• Exercise: In full and without change, return each entry.

• Input material:
---*---

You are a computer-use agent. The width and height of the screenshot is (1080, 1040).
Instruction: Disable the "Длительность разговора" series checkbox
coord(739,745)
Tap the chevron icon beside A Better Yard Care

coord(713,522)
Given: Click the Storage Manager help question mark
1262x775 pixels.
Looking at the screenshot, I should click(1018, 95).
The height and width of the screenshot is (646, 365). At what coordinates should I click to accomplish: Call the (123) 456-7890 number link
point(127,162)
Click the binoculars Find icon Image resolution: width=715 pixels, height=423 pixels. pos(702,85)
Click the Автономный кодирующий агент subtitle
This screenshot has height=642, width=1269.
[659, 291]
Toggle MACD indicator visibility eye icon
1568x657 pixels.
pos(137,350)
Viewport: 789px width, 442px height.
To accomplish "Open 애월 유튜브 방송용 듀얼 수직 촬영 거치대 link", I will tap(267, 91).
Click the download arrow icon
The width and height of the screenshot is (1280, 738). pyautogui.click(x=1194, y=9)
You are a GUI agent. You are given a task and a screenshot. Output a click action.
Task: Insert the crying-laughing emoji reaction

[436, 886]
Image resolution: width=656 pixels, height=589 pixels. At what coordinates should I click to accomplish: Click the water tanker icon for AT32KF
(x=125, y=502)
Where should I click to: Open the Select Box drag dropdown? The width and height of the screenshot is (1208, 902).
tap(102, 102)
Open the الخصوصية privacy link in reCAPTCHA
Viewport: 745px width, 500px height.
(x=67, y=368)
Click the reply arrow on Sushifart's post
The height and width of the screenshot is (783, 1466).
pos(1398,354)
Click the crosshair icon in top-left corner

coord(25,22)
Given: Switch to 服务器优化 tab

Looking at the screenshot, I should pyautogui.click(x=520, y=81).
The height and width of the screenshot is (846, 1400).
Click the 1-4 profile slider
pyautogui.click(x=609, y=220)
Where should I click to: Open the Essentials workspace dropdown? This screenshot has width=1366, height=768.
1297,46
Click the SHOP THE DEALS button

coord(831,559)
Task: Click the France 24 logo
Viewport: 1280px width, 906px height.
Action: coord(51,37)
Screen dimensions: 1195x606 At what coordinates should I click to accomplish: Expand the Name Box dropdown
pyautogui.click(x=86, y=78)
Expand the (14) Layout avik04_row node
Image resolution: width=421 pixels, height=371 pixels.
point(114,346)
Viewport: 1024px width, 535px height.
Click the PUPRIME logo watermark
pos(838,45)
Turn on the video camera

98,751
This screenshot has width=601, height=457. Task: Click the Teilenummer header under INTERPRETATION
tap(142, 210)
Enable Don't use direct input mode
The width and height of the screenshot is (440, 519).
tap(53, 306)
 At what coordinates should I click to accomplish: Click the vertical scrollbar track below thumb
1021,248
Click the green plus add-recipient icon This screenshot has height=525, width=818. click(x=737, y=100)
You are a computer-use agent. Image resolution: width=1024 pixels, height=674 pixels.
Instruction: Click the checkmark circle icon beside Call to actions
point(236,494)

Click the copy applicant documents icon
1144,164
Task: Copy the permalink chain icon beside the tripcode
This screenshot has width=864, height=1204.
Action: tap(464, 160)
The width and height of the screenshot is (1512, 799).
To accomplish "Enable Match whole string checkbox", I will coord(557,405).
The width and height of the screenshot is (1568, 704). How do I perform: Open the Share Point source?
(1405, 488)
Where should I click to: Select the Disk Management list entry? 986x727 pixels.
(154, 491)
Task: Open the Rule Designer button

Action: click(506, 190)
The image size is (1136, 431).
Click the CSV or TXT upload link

---*---

• Task result:
You are a computer-use agent. The width and height of the screenshot is (1080, 1040).
Instruction: Disable the "Длительность разговора" series checkbox
coord(739,745)
Tap the chevron icon beside A Better Yard Care

coord(713,522)
Given: Click the Storage Manager help question mark
1262x775 pixels.
Looking at the screenshot, I should click(1018, 95).
The height and width of the screenshot is (646, 365). At what coordinates should I click to accomplish: Call the (123) 456-7890 number link
point(127,162)
Click the binoculars Find icon Image resolution: width=715 pixels, height=423 pixels. pos(702,85)
Click the Автономный кодирующий агент subtitle
This screenshot has height=642, width=1269.
[659, 291]
Toggle MACD indicator visibility eye icon
1568x657 pixels.
pos(137,350)
Viewport: 789px width, 442px height.
To accomplish "Open 애월 유튜브 방송용 듀얼 수직 촬영 거치대 link", I will tap(267, 91).
Click the download arrow icon
The width and height of the screenshot is (1280, 738). pyautogui.click(x=1194, y=9)
You are a GUI agent. You are given a task and a screenshot. Output a click action.
Task: Insert the crying-laughing emoji reaction

[436, 886]
Image resolution: width=656 pixels, height=589 pixels. At what coordinates should I click to accomplish: Click the water tanker icon for AT32KF
(x=125, y=502)
Where should I click to: Open the Select Box drag dropdown? The width and height of the screenshot is (1208, 902).
tap(102, 102)
Open the الخصوصية privacy link in reCAPTCHA
Viewport: 745px width, 500px height.
(x=67, y=368)
Click the reply arrow on Sushifart's post
The height and width of the screenshot is (783, 1466).
pos(1398,354)
Click the crosshair icon in top-left corner

coord(25,22)
Given: Switch to 服务器优化 tab

Looking at the screenshot, I should pyautogui.click(x=520, y=81).
The height and width of the screenshot is (846, 1400).
Click the 1-4 profile slider
pyautogui.click(x=609, y=220)
Where should I click to: Open the Essentials workspace dropdown? This screenshot has width=1366, height=768.
1297,46
Click the SHOP THE DEALS button

coord(831,559)
Task: Click the France 24 logo
Viewport: 1280px width, 906px height.
Action: coord(51,37)
Screen dimensions: 1195x606 At what coordinates should I click to accomplish: Expand the Name Box dropdown
pyautogui.click(x=86, y=78)
Expand the (14) Layout avik04_row node
Image resolution: width=421 pixels, height=371 pixels.
point(114,346)
Viewport: 1024px width, 535px height.
Click the PUPRIME logo watermark
pos(838,45)
Turn on the video camera

98,751
This screenshot has width=601, height=457. Task: Click the Teilenummer header under INTERPRETATION
tap(142, 210)
Enable Don't use direct input mode
The width and height of the screenshot is (440, 519).
tap(53, 306)
 At what coordinates should I click to accomplish: Click the vertical scrollbar track below thumb
1021,248
Click the green plus add-recipient icon This screenshot has height=525, width=818. click(x=737, y=100)
You are a computer-use agent. Image resolution: width=1024 pixels, height=674 pixels.
Instruction: Click the checkmark circle icon beside Call to actions
point(236,494)

Click the copy applicant documents icon
1144,164
Task: Copy the permalink chain icon beside the tripcode
This screenshot has width=864, height=1204.
Action: tap(464, 160)
The width and height of the screenshot is (1512, 799).
To accomplish "Enable Match whole string checkbox", I will coord(557,405).
The width and height of the screenshot is (1568, 704). How do I perform: Open the Share Point source?
(1405, 488)
Where should I click to: Select the Disk Management list entry? 986x727 pixels.
(154, 491)
Task: Open the Rule Designer button

Action: click(506, 190)
The image size is (1136, 431).
Click the CSV or TXT upload link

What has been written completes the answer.